Verapamil + Prednisona
⚠O que acontece
Aumento discreto e clinicamente insignificante nos níveis de prednisolona ativa. Efeitos adversos adicionais improváveis em doses terapêuticas habituais (≤40mg/dia de prednisona).
⚙Mecanismo
Prednisona é pró-fármaco convertido a prednisolona (ativa) por 11β-HSD1 hepática, não dependente primariamente de CYP3A4. Verapamil inibe CYP3A4 mas tem efeito mínimo sobre esta via de ativação. Estudos clínicos mostram aumento <30% na AUC de prednisolona, sem relevância clínica na maioria dos pacientes.
📋Conduta Clinica
Não requer ajuste rotineiro de dose. Em pacientes com fatores de risco (diabetes descontrolada, osteoporose grave), monitorar glicemia capilar por 3-5 dias após início do verapamil. Manter dose usual de prednisona.
🔍O que monitorar
Glicemia capilar apenas em diabéticos de alto risco nos primeiros 5 dias. Sem necessidade de monitorização adicional em pacientes sem comorbidades.
↺Alternativas
Manter verapamil se necessário. Em pacientes com múltiplos fatores de risco para toxicidade por corticoides, considerar anti-hipertensivo alternativo não inibidor de CYP.
📚Referências
Flockhart Drug Interactions Table; Micromedex 2024; Clinical Pharmacokinetics 2018
Perguntas Frequentes
Pode tomar Verapamil com Prednisona?
A combinação de Verapamil com Prednisona apresenta interação de gravidade leve. Aumento discreto e clinicamente insignificante nos níveis de prednisolona ativa. Efeitos adversos adicionais improváveis em doses terapêuticas habituais (≤40mg/dia de prednisona). Não requer ajuste rotineiro de dose. Em pacientes com fatores de risco (diabetes descontrolada, osteoporose grave), monitorar glicemia capilar por 3-5 dias após início do verapamil. Manter dose usual de prednisona.

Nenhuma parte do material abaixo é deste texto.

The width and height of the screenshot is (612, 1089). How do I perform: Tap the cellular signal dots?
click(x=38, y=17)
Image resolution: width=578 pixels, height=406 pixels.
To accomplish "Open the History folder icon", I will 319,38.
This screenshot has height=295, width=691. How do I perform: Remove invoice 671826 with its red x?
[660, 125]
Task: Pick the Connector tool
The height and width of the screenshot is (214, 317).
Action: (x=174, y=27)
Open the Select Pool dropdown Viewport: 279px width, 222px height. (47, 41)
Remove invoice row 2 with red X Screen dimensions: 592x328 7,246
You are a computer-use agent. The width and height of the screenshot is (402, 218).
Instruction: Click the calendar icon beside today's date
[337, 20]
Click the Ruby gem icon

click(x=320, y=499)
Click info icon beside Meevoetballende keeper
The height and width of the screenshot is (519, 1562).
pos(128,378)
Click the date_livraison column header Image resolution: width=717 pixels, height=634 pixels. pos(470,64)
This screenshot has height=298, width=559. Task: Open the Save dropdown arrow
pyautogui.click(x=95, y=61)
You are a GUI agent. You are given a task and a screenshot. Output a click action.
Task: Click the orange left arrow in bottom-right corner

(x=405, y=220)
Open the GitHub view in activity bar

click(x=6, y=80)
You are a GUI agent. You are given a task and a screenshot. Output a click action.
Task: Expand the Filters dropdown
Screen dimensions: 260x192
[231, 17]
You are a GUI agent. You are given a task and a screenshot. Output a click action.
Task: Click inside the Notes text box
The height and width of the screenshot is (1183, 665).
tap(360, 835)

Verapamil e Prednisona interagem?
Sim, Verapamil e Prednisona possuem interação medicamentosa documentada. O mecanismo envolve prednisona é pró-fármaco convertido a prednisolona (ativa) por 11β-hsd1 hepática, não dependente primariamente de cyp3a4. verapamil inibe cyp3a4 mas tem efeito mínimo sobre esta via de ativação. estudos clínicos mostram aumento <30% na auc de prednisolona, sem relevância clínica na maioria dos pacientes.. A conduta recomendada é: não requer ajuste rotineiro de dose. em pacientes com fatores de risco (diabetes descontrolada, osteoporose grave), monitorar glicemia capilar por 3-5 dias após início do verapamil. manter dose usual de prednisona..
Qual o risco de Verapamil com Prednisona?
O risco da associação Verapamil + Prednisona é classificado como LEVE. Aumento discreto e clinicamente insignificante nos níveis de prednisolona ativa. Efeitos adversos adicionais improváveis em doses terapêuticas habituais (≤40mg/dia de prednisona). Monitorar: glicemia capilar apenas em diabéticos de alto risco nos primeiros 5 dias. sem necessidade de monitorização adicional em pacientes sem comorbidades..
Interações Relacionadas
Amiodarona é inibidor moderado da CYP2C9 (Ki ~5 µM), enzima primária no metabolismo da Glibenclamida. A inibição reduz a depuração hepática em 40-60%, aumentando a AUC da glibenclamida em 2-3x. Isso potencializa o risco de hipoglicemia grave, especialmente em idosos ou pacientes com insuficiência renal.
Amiodarona inibe fracamente a CYP3A4, mas a Sitagliptina é metabolizada minimamente (<15%) por essa via, sendo 80% excretada inalterada na urina. O aumento na exposição à sitagliptina é <10%, sem significado clínico.
Amiodarona inibe fracamente a CYP3A4, enzima que metaboliza a Dexametasona. No entanto, a dexametasona é um indutor potente da CYP3A4, o que pode contrabalançar a inibição. O efeito líquido é um aumento <30% na AUC da dexametasona, com relevância clínica apenas em doses altas (>8 mg/dia) ou uso crônico.
Amiodarona inibe fracamente a CYP3A4, mas a Prednisona é um pró-fármaco convertido a prednisolona (ativa) por hidroxiesteroides desidrogenases hepáticas, independentes de CYP. A prednisolona é metabolizada por múltiplas vias, com contribuição limitada da CYP3A4. O aumento na exposição à prednisolona é <20%, sem relevância clínica.